#### QUOTED PASSAGE ####

Section 5. Reacquired Shares . Any shares of Class A Preferred Stock purchased or otherwise acquired by the Corporation in any manner whatsoever shall be retired and canceled promptly after the acquisition thereof. All such shares shall upon their cancellation become authorized but unissued shares of Preferred Stock and may be reissued as part of a new series of Preferred Stock to be created by resolution or resolutions of the Board of Directors, subject to the conditions and restrictions on issuance set forth herein.

####

» **PROBLEM**
In the passage on reacquired shares, what status do canceled shares of Class A Preferred Stock take on?

#### SOURCE DATA ####

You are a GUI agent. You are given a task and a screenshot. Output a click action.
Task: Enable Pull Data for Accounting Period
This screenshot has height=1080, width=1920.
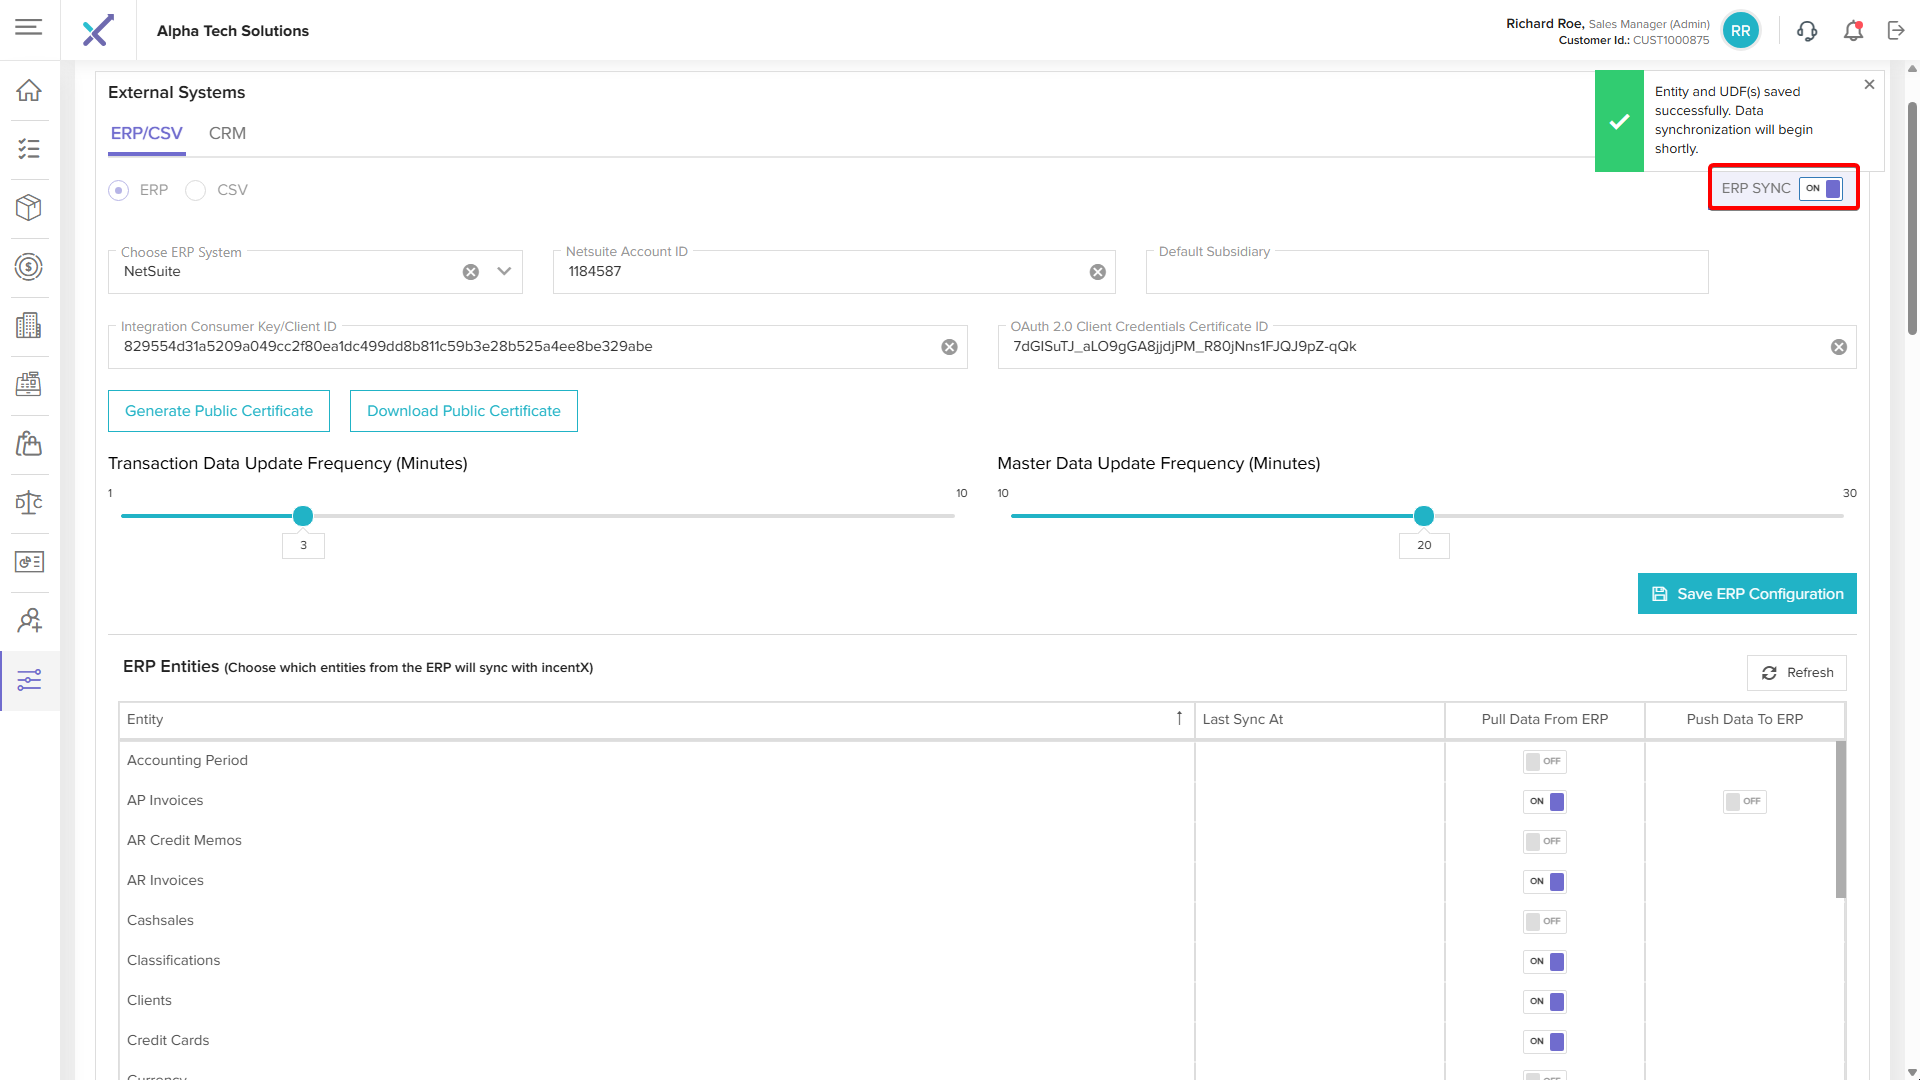click(x=1544, y=762)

####

» **SOLUTION BELOW**
They become authorized but unissued shares of Preferred Stock.